** start MATERIALS PROVIDED **

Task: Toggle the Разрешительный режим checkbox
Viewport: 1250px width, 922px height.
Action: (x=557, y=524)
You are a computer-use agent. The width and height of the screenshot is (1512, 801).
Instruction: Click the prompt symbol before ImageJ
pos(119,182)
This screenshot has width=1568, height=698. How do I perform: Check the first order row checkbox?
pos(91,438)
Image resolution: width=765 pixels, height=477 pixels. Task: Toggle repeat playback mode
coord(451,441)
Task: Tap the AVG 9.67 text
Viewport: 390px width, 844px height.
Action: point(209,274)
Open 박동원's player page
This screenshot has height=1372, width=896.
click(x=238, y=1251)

** end MATERIALS PROVIDED **

● WORK INSTRUCTIONS
Count the lines of the data above that contain the string "height", and reply with the number alone.

● FULL RESPONSE
6